**Aim**
Copy out the lines between the one holding "The height and" and the one holding "Action: (65, 117)", including both, character for character. Omit the pictures.

**Extracted records**

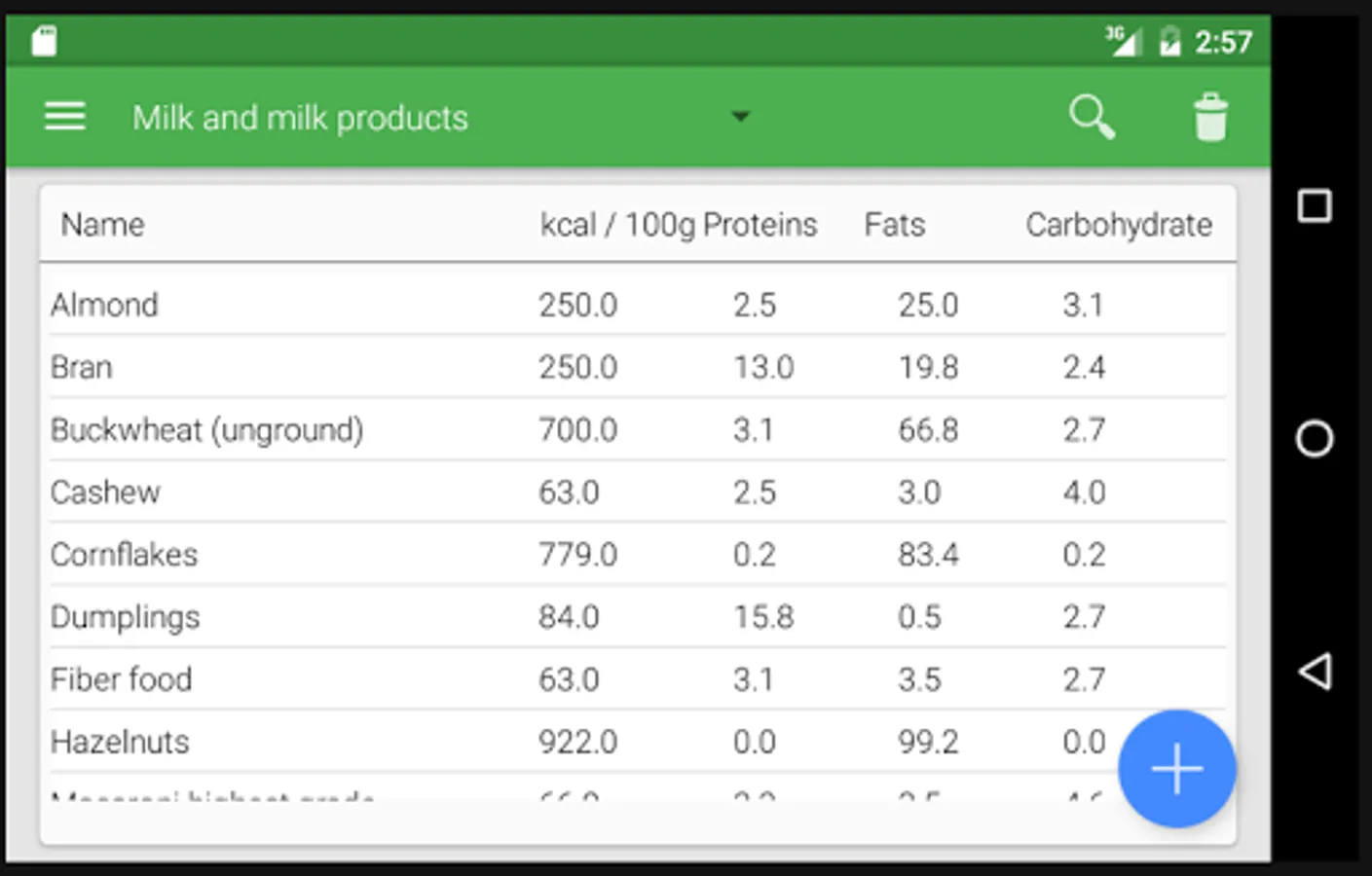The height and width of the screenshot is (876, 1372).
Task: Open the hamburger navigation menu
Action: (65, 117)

---

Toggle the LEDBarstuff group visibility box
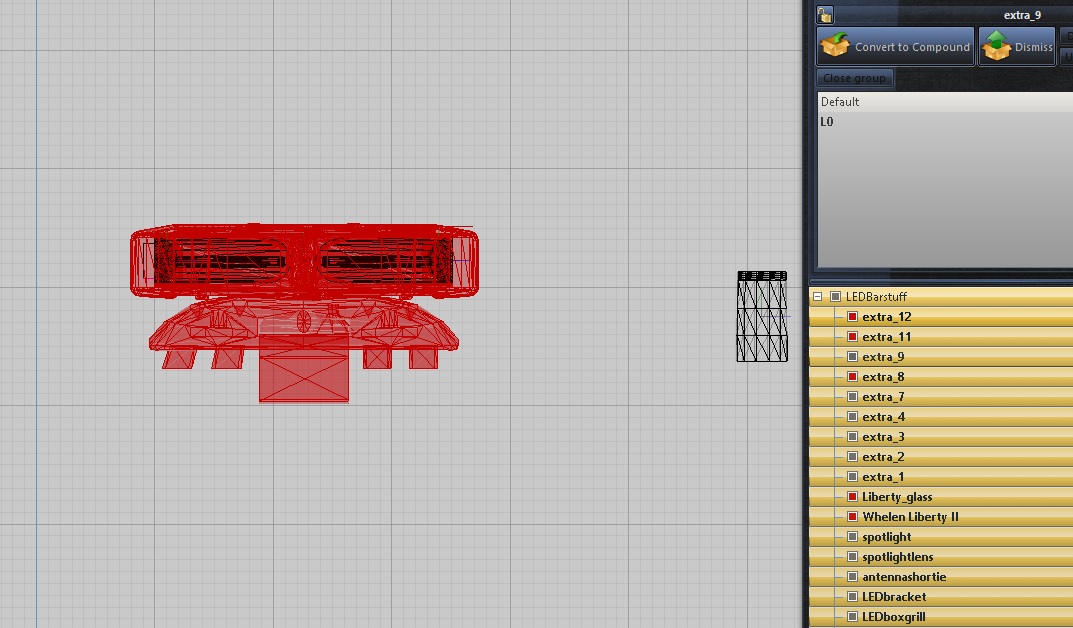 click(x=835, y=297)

---

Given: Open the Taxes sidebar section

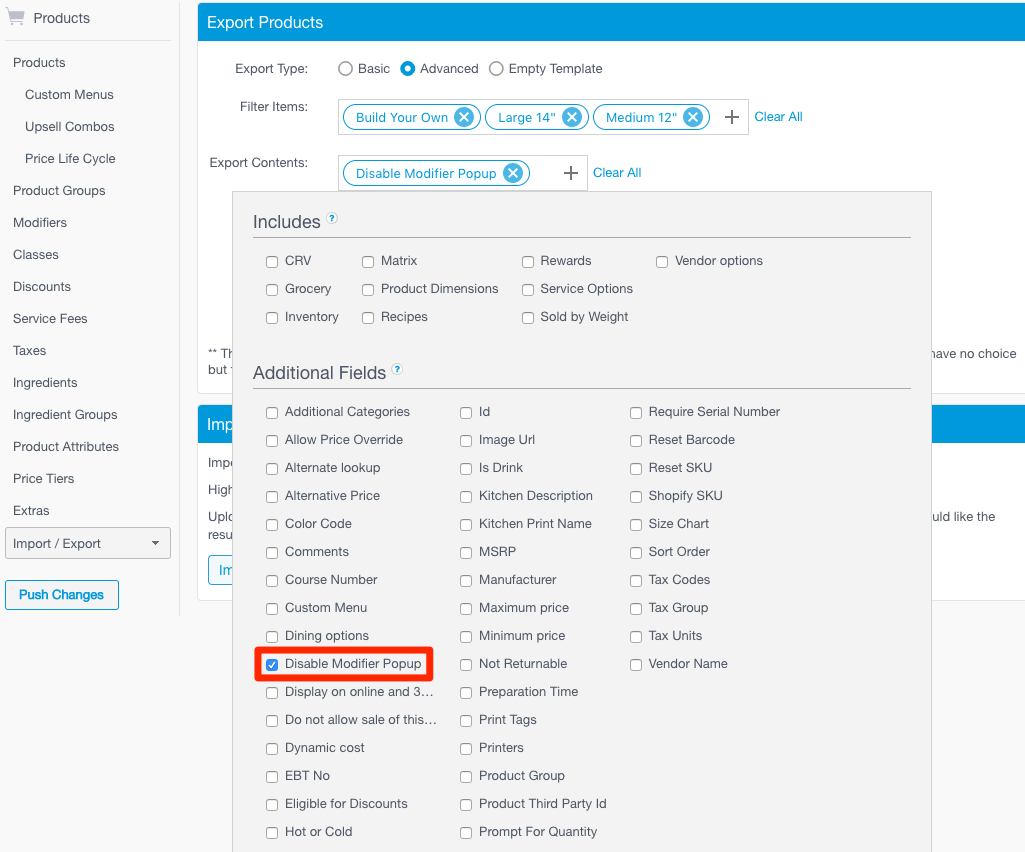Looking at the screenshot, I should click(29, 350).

**Solution to this problem**
The height and width of the screenshot is (876, 1372).
Task: Open the hamburger navigation menu
Action: (65, 117)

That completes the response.